I thought when I came out, and the BF went in the changeroom to actually try on some clothes, the sales guy would tell us to come find him if we needed any help. Instead, the guy took an interest in my baby. (What teenage guy is interested in some chick's child?)

"Cute kid."
"Thanks," I said, crossing my arms so the spillage wasn't visible, making me look very hostile for a woman out Christmas shopping and holding a very cute boy.
"Boy or girl?"
"Boy," I said.

"Maybe he'll be a hockey player?"
"Nope," I said, "his dad and older brother play hockey. Too many practices and games.
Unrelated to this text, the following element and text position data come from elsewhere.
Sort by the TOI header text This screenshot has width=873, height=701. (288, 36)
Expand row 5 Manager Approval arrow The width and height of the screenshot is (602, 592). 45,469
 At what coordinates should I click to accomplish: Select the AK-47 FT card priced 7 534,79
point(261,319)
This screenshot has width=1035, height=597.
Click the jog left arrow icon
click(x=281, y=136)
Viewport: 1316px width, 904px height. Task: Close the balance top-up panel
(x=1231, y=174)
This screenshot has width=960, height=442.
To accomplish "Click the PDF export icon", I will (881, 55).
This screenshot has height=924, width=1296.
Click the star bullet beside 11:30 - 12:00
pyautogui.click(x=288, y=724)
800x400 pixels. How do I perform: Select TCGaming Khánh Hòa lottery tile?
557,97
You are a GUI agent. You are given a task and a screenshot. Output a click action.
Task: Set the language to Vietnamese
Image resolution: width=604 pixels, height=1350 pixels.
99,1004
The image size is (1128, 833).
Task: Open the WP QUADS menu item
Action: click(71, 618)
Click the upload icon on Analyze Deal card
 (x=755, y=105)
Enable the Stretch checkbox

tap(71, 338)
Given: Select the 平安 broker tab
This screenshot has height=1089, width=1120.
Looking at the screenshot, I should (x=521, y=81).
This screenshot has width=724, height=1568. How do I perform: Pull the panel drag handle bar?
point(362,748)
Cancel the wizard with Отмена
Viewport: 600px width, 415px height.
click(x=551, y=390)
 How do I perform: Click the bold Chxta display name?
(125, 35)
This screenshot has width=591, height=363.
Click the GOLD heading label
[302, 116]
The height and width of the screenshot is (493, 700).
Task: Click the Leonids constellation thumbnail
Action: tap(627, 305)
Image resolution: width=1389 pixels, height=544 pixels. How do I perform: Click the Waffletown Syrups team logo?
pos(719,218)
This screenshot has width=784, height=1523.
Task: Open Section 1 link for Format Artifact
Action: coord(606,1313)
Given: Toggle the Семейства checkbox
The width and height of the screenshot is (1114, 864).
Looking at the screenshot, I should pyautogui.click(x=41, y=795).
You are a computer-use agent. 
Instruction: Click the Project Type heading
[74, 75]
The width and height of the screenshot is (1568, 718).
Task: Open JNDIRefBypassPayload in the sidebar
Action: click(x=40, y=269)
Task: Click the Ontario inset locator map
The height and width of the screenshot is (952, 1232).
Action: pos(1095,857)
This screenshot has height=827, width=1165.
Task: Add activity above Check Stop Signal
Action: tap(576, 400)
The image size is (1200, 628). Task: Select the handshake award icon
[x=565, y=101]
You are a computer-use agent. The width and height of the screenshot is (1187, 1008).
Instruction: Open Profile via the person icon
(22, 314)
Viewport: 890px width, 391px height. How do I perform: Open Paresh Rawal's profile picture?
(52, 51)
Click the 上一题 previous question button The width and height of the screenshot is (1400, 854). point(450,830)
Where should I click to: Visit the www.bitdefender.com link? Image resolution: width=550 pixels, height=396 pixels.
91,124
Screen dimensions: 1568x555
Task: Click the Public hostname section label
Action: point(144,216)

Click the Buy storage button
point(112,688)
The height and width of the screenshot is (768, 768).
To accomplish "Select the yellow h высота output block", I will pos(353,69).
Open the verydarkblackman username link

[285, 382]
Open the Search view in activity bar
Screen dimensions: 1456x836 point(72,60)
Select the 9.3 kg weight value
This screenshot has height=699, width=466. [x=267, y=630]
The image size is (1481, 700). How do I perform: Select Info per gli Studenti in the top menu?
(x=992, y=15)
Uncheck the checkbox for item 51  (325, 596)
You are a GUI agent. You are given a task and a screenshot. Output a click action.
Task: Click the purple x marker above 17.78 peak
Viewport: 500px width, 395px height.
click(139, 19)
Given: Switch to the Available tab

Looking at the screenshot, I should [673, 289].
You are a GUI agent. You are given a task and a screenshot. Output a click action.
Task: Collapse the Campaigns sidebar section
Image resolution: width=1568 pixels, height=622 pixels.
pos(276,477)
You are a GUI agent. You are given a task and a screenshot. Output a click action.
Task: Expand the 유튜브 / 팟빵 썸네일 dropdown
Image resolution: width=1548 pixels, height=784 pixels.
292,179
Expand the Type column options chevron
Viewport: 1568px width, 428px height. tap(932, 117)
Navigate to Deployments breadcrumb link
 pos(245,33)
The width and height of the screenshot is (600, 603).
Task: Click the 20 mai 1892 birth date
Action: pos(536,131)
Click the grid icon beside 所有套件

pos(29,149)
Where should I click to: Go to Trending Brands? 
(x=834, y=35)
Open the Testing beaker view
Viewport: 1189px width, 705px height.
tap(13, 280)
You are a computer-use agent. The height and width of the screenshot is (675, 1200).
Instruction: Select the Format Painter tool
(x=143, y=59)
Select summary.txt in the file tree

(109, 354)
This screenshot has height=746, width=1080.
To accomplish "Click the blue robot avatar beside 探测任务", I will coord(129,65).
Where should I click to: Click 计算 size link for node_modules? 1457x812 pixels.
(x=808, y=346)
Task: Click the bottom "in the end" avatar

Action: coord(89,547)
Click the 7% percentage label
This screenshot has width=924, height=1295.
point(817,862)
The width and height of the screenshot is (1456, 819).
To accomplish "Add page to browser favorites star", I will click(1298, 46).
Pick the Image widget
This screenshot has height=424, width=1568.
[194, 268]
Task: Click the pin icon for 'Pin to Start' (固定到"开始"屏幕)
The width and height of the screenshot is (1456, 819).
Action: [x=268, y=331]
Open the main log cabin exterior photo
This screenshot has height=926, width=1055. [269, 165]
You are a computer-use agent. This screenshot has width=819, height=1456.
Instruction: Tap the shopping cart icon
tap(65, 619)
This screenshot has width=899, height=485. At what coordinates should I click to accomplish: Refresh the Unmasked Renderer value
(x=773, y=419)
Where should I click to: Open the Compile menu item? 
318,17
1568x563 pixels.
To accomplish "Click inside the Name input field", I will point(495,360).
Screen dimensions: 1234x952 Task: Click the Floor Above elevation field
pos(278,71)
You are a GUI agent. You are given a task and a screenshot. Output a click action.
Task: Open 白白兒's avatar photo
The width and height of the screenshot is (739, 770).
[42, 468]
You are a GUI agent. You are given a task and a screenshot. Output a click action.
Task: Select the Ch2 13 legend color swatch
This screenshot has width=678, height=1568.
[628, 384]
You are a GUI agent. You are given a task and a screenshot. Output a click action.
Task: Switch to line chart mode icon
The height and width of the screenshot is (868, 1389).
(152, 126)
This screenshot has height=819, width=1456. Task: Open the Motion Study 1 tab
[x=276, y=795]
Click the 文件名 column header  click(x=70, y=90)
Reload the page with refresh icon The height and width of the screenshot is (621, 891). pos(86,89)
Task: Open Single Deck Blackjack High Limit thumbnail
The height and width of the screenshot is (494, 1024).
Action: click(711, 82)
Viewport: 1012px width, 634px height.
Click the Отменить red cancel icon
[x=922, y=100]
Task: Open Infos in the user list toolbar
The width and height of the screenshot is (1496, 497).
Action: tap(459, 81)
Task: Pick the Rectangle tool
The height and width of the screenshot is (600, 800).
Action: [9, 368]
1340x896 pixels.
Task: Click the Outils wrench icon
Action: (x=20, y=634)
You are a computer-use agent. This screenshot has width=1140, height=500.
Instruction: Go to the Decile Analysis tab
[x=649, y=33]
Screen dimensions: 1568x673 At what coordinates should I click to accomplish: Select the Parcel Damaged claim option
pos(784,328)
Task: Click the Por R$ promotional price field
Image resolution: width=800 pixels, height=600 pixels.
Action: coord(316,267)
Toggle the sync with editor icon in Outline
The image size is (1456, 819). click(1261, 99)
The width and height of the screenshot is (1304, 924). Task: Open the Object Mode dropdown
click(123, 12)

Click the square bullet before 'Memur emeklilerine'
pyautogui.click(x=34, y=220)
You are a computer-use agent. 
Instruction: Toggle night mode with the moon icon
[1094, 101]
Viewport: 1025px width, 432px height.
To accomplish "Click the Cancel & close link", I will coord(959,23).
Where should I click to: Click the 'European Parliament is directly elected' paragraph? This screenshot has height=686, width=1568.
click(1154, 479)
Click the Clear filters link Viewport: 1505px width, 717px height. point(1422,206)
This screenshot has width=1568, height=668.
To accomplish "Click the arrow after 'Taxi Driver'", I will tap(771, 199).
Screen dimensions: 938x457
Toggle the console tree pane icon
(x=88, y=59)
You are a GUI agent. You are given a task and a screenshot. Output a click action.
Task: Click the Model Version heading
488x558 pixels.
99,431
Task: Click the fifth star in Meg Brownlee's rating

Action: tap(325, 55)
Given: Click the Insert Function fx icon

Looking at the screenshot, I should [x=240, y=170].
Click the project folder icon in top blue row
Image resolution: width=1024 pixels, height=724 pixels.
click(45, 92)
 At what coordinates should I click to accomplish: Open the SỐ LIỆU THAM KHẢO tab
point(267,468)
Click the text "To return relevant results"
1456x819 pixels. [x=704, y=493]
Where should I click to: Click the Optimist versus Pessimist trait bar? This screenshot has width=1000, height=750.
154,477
And it's expensive."

"It won't be expensive if he uses his brother's equipment," he replied.

OK, normally I'm all for the chitty chat but the guy had to see my boob stain and you don't really want to talk when you're dripping milk down your shirt. So I decided to shut him up.

"Actually, I'm really hoping my son will grow up to be a flautist."

"Ha ha! I win," I thought.

The sales guy looked at me and smiled. I thought it was time for him to walk away.

"That'd be great," he said, "I love music. I'm a big jazz fan."

I smiled to myself. Yes, this was perhaps one of the most awkward moments I've ever had, but I also realized that I'd either found the most suave teenage sales guy in all of Kingston or a potentially hot boyfriend for a sweet kid.

He asked me about my baby. Engaged me in a conversation about children's hockey. Likes jazz music?

How to find him? He's the kid with the eyebrow ring.

(And kid? Thanks for not making me feel all weird and stuff. I'll buy my next pair of running shoes from you.)